Required work: Report each line of the data that has "Given" somewhere in it.

------ Supplied data

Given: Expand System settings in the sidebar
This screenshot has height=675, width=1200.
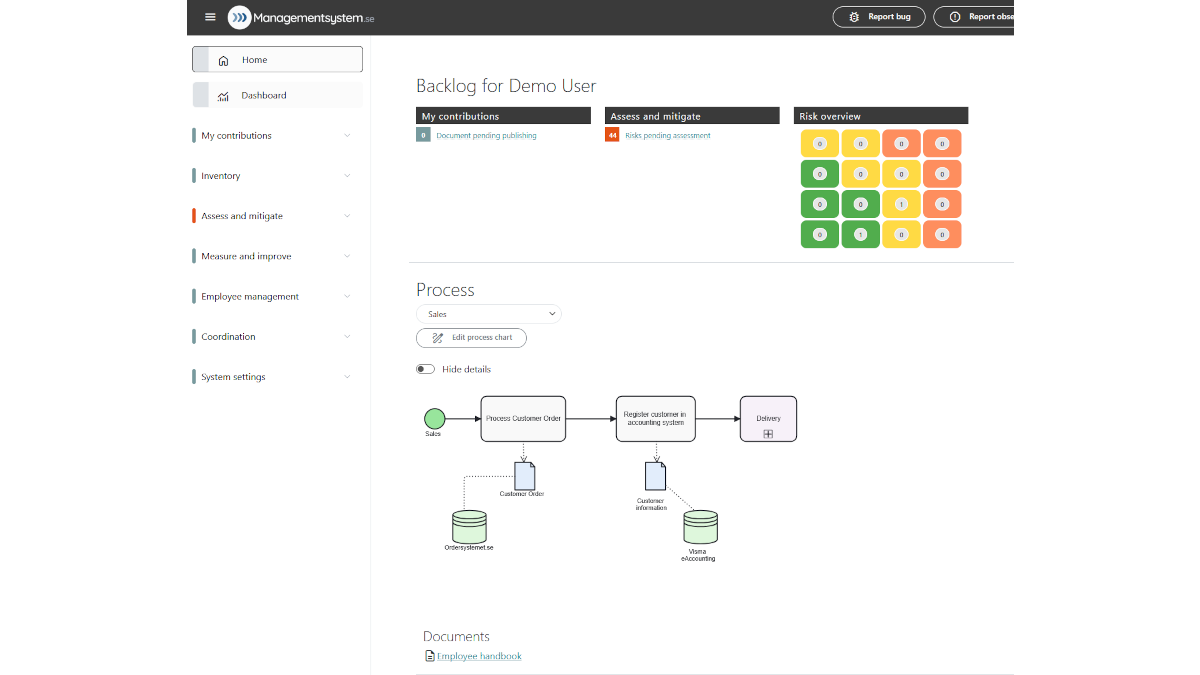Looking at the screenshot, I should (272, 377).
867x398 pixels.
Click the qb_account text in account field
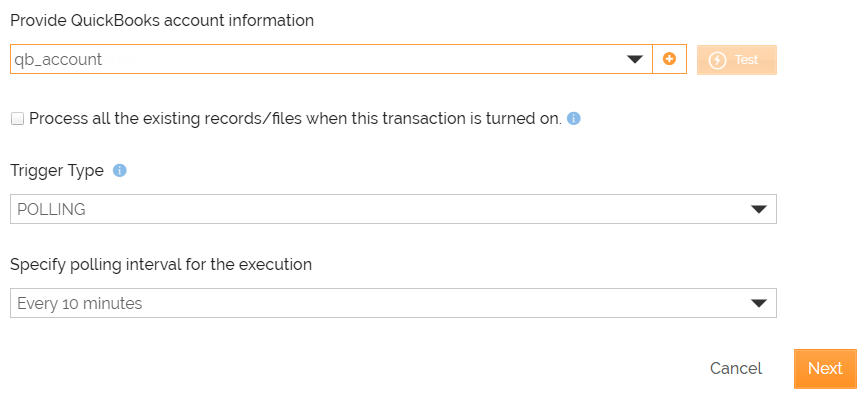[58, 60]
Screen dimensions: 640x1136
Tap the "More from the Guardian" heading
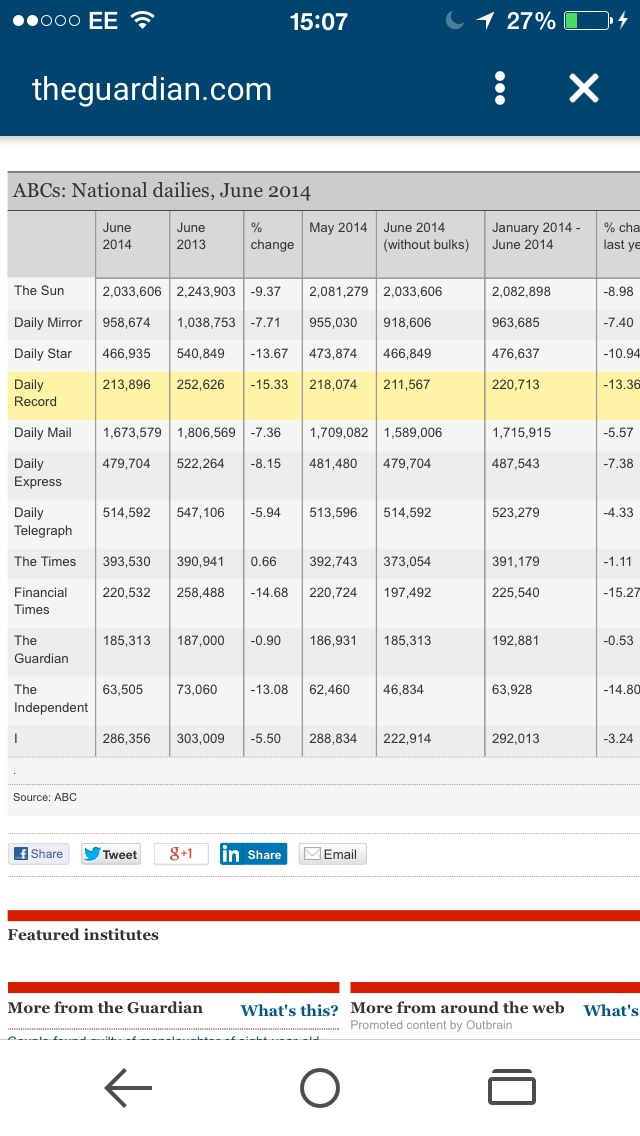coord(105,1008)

------------
------ Supplied data

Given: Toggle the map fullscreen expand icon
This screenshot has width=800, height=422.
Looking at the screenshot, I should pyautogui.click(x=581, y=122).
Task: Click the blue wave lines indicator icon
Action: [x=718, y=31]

------------

Response box:
Given: Expand System settings in the sidebar
Given: Toggle the map fullscreen expand icon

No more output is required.